> _Task directions_
Make an exact copy of the records that follow, with each picture omitted.

★ ★ ★ ★ ★ ★ ★

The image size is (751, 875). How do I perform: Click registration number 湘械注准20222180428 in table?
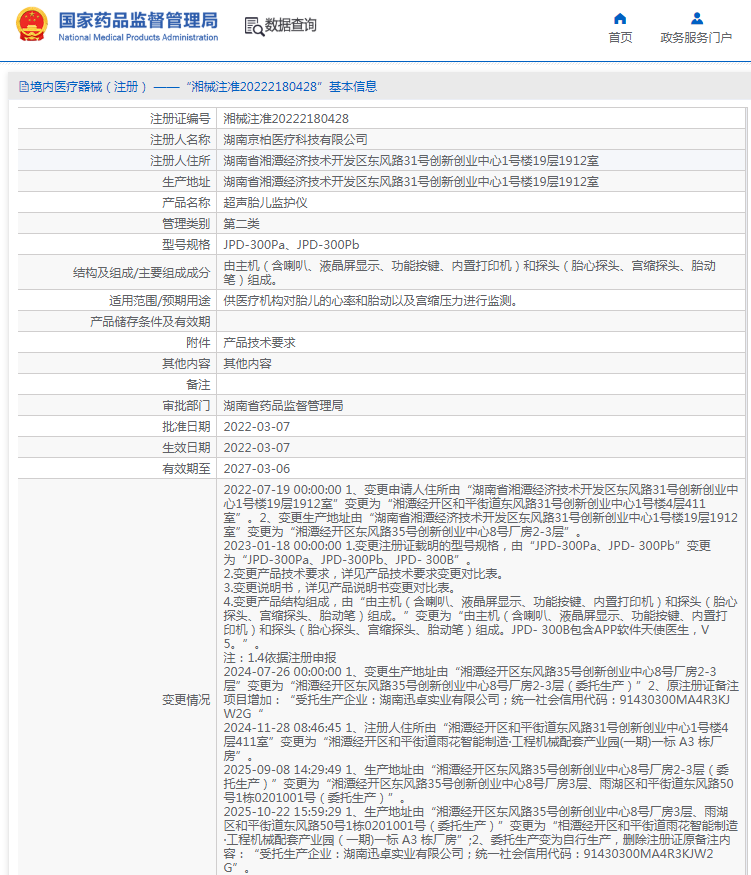coord(285,119)
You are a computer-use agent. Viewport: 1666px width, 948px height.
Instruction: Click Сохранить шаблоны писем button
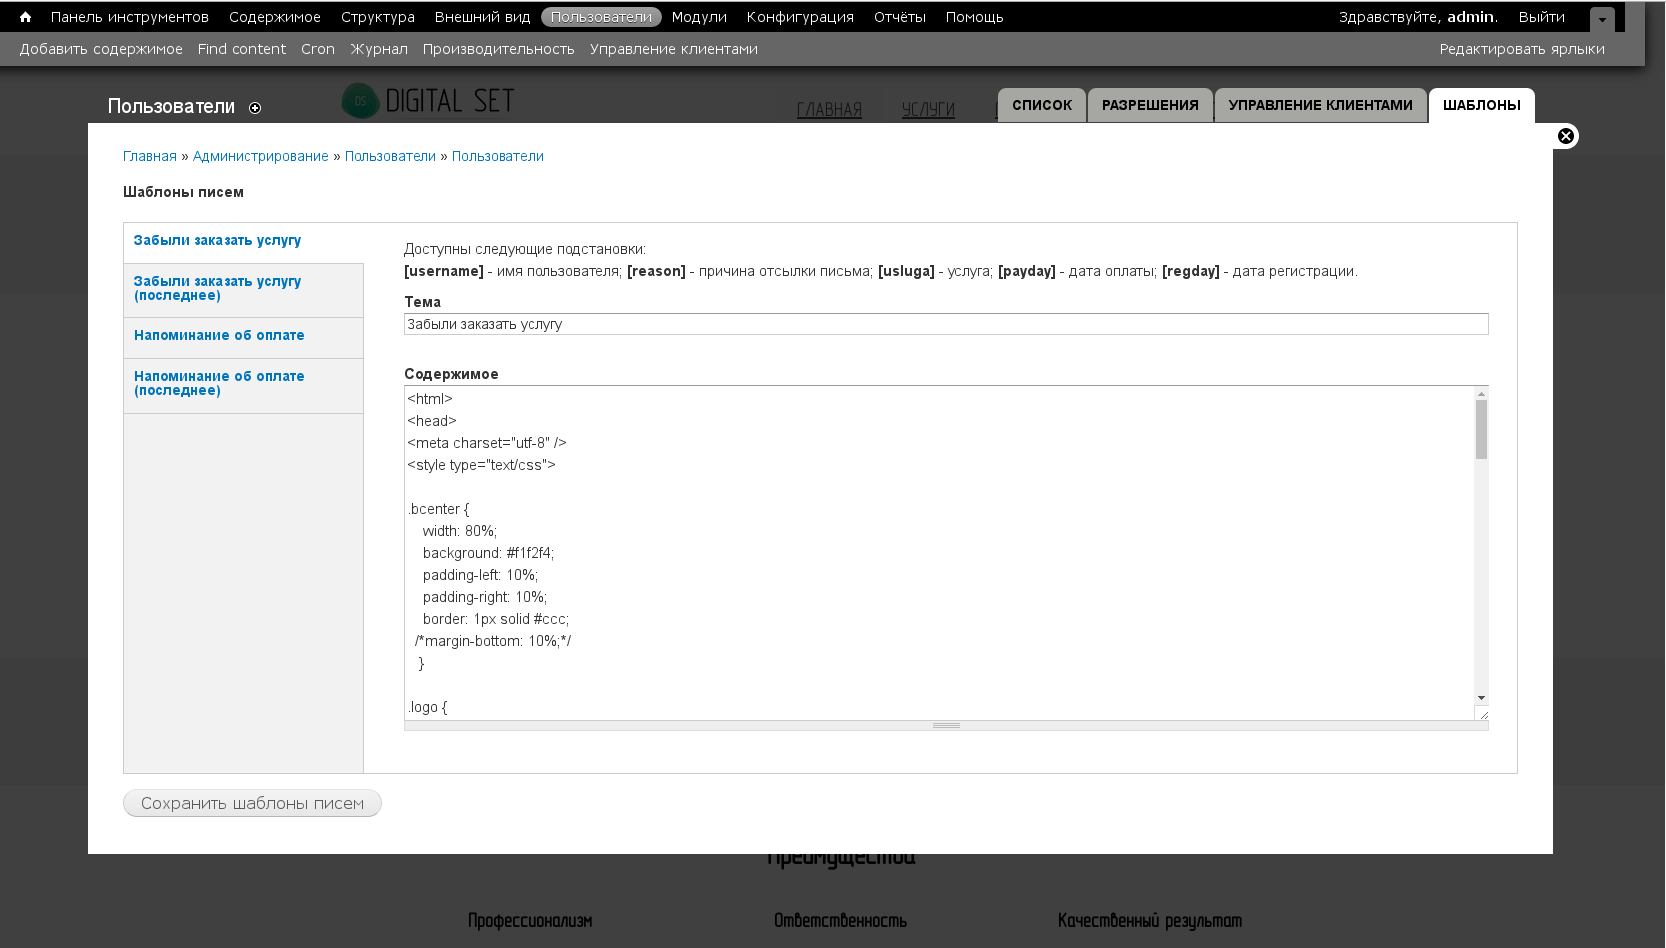(x=252, y=803)
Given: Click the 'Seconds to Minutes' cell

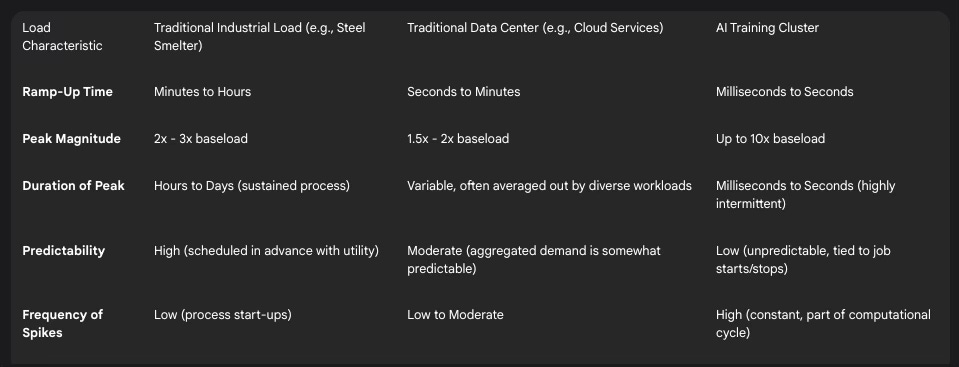Looking at the screenshot, I should 464,92.
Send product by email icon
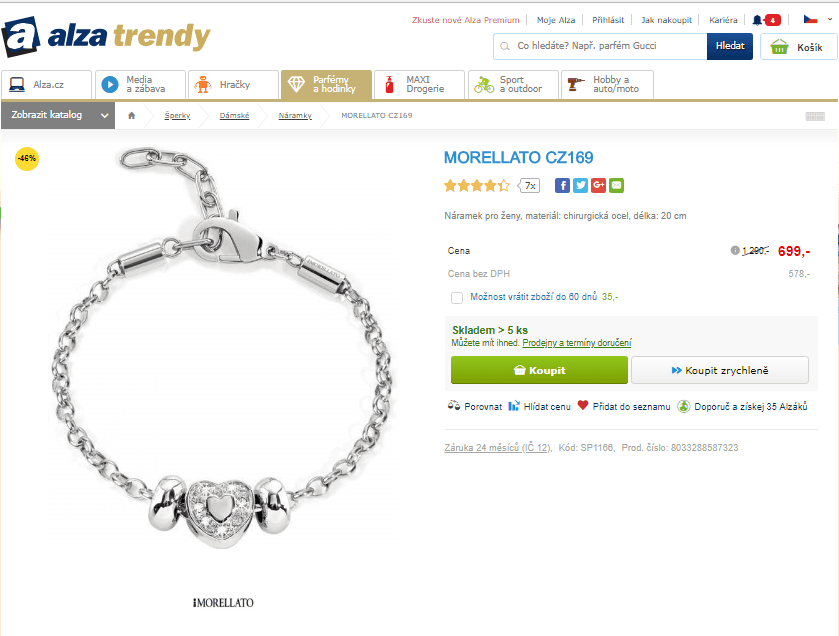Screen dimensions: 839x636 tap(616, 186)
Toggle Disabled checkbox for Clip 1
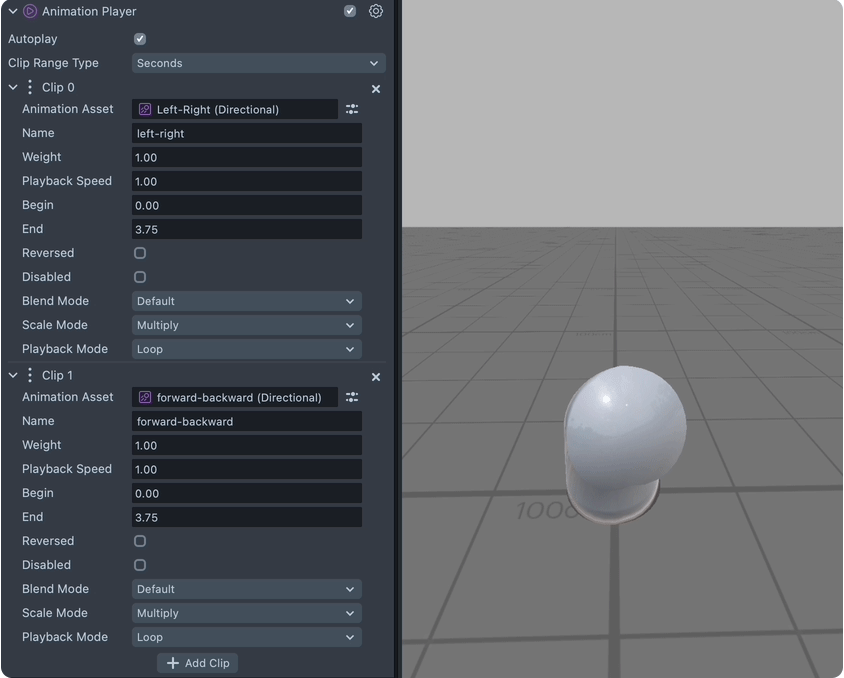 tap(140, 565)
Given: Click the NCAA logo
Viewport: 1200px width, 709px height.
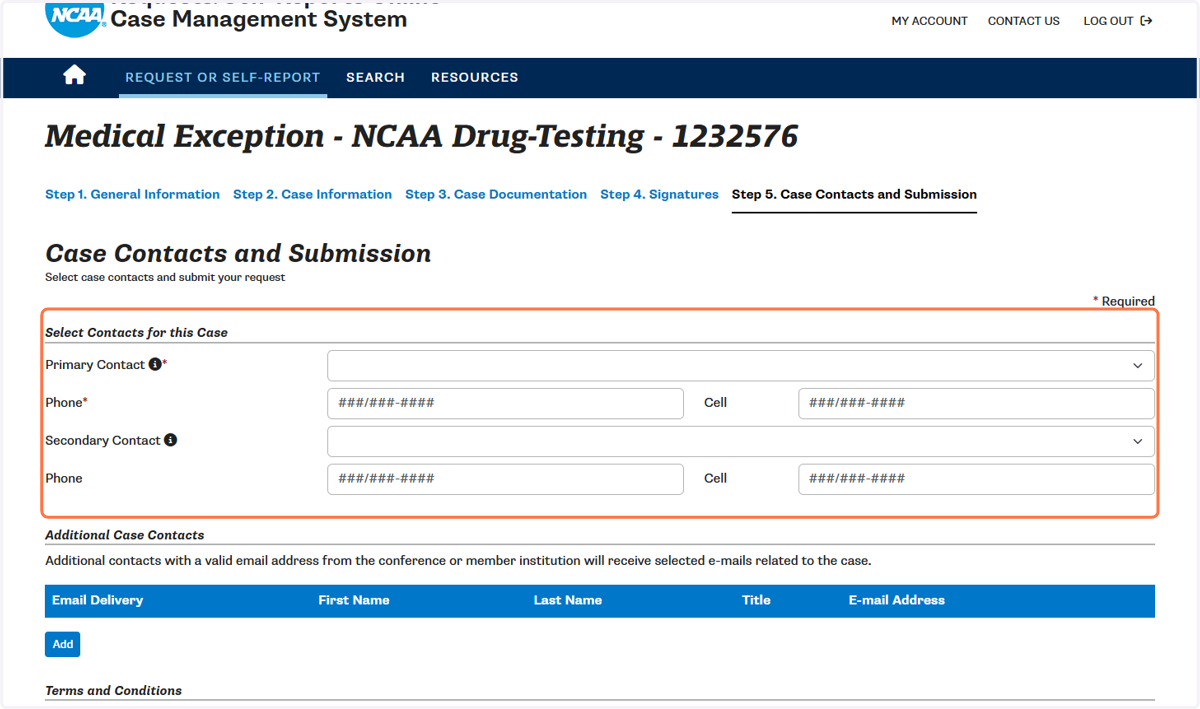Looking at the screenshot, I should point(76,18).
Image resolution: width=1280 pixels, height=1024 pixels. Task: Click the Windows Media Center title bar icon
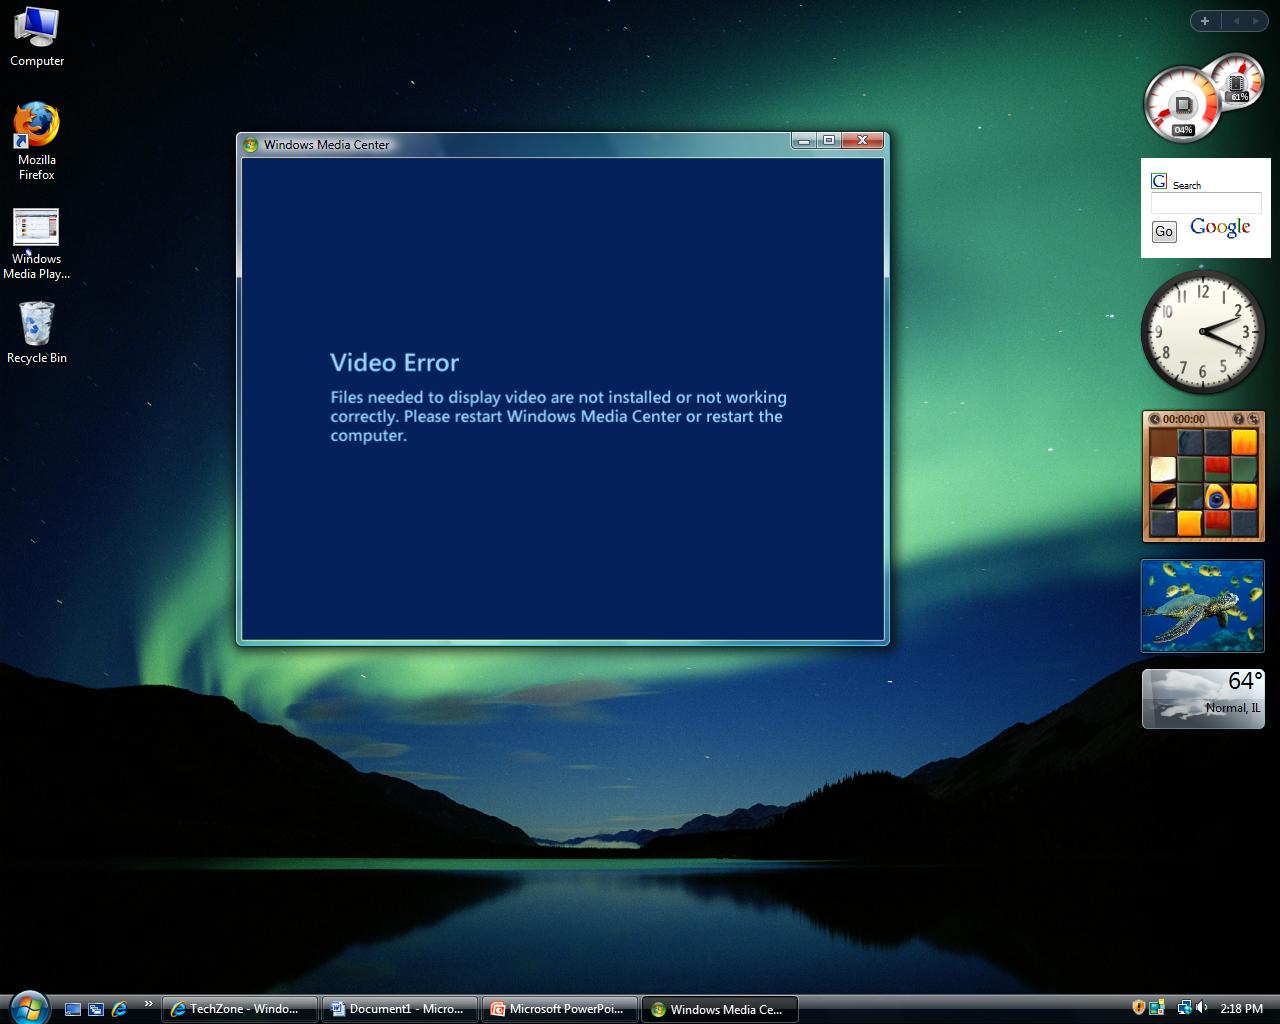[x=249, y=144]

★ ★ ★ ★ ★ ★ ★

> _Exercise solution_
The image size is (751, 875). How do I perform: Click registration number 湘械注准20222180428 in table?
coord(285,119)
You are a computer-use agent. Viewport: 1666px width, 948px height.
Instruction: Click Сохранить шаблоны писем button
(x=252, y=803)
Given: Click the 'Seconds to Minutes' cell

Looking at the screenshot, I should 464,92.
Send product by email icon
Screen dimensions: 839x636 tap(616, 186)
Toggle Disabled checkbox for Clip 1
 tap(140, 565)
Given: Click the NCAA logo
Viewport: 1200px width, 709px height.
Looking at the screenshot, I should point(76,18).
Image resolution: width=1280 pixels, height=1024 pixels. Task: Click the Windows Media Center title bar icon
[x=249, y=144]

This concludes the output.